Мое возвращение в режиссуру произошло в прошлом году. Начиная с 2012 года, до октября 2014 года я только снималась в кино и в театре играла. Ну, клипы снимала. Лоевский вернул меня в режиссуру, и у меня был очень плотный и насыщенный график "лабораторий" по всей России, из которых в конечном итоге и выросли три спектакля. Но у меня не было мысли пойти куда-то — не было на это зазора. И сейчас нет: я выпущу "Эльзу" и сразу уйду в съемки. Кроме того я очень хочу снять кино. И, если я и буду ломиться в какие-то двери, это будет не театр, а кино.
Есть замечательная идея. Не моя. В прошлом году я на разных лабораториях два раза делала бенефисную пьесу Матея Вишнека с длинным названием "История медведей панда, рассказанная саксофонистом, любимая девушка которого живет во Франкфурте"…
- Не длиннее, чем пьеса "Штирлиц идет по коридору. — По какому коридору? — По нашему коридору…"
- …это история на двух актеров среднего возраста – на мужчину и на женщину. Это должны быть очень хорошие актеры, актеры-личности, потому что пьеса предполагает очень сильные актерские работы, режиссерским театром и постановкой не обойтись. Я дважды делала его на "лаборатории" — в Питере и в Казани. И там, и там было принято к постановке. В Питере я отказалась, потому что театр, в котором мне предложили ее ставить оказался на уровне "два актера на двух стульях". А эту пьесу нужно делать с хорошими постановочными решениями.

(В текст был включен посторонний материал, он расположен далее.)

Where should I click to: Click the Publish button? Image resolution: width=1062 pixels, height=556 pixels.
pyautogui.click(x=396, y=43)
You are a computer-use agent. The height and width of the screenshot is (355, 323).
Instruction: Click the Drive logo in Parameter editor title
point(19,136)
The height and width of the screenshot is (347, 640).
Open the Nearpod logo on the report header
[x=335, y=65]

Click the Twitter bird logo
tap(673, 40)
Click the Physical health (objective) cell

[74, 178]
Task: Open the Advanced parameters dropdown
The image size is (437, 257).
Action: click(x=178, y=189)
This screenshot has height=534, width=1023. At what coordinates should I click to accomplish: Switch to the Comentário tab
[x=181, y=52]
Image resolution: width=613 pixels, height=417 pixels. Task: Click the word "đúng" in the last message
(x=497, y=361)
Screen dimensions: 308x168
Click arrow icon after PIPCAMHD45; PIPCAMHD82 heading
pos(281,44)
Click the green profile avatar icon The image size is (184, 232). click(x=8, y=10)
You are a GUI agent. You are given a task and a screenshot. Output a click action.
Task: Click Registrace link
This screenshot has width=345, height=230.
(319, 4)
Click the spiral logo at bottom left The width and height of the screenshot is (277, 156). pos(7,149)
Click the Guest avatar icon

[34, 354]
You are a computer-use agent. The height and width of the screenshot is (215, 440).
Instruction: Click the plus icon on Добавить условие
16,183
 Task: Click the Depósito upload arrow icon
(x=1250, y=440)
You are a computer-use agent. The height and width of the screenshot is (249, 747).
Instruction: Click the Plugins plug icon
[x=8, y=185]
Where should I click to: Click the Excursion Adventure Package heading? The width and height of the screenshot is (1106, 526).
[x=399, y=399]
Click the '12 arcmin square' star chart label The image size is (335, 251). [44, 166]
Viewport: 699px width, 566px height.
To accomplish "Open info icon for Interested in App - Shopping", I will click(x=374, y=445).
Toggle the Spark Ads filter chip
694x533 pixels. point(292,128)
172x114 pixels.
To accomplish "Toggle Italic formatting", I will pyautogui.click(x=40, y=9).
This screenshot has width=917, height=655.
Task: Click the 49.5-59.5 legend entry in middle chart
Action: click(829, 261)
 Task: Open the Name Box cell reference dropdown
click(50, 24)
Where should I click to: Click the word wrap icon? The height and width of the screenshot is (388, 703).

Это должно быть правильно организованное пространство, правильно организованный свет, декорации…
В Питере есть замечательная актриса Ольга Белинская. Она не женщина, существо, нечто между животным и женщиной. В ней запредельная органика: когда рядом с актером можно ставить собаку, и собака не переиграет. Она играет в театре в Балтийском доме и в БДТ. Я сейчас была на съемках в Питере, и Оля мне неожиданно позвонила: "Юля, ты никогда не думала, что из этой истории можно сделать кино?" С одной стороны, кино очень бюджетное, потому что это единое пространство и два актера. Как "Пять вечеров". А с другой, пьеса действительно может стать фильмом, а не спектаклем. Мне это в голову не приходило, потому что мозги у меня другим заняты. Но Ольга оказалась права. И сейчас мы будем пробовать ее продвинуть, пойдем к разным продюсерам. Она действительно может быть очень кинематографичной. Тем более, что это история-перевертыш. Начинается она банально: в одной кровати просыпаются мужчина и женщина, которые не знают, как друг друга зовут, и мужчина явно не помнит, как она оказалась в этой постели, а женщина, очевидно, помнит, но не рассказывает. И заканчивается все не так просто.
Думаю, что буду стучаться в эту дверь.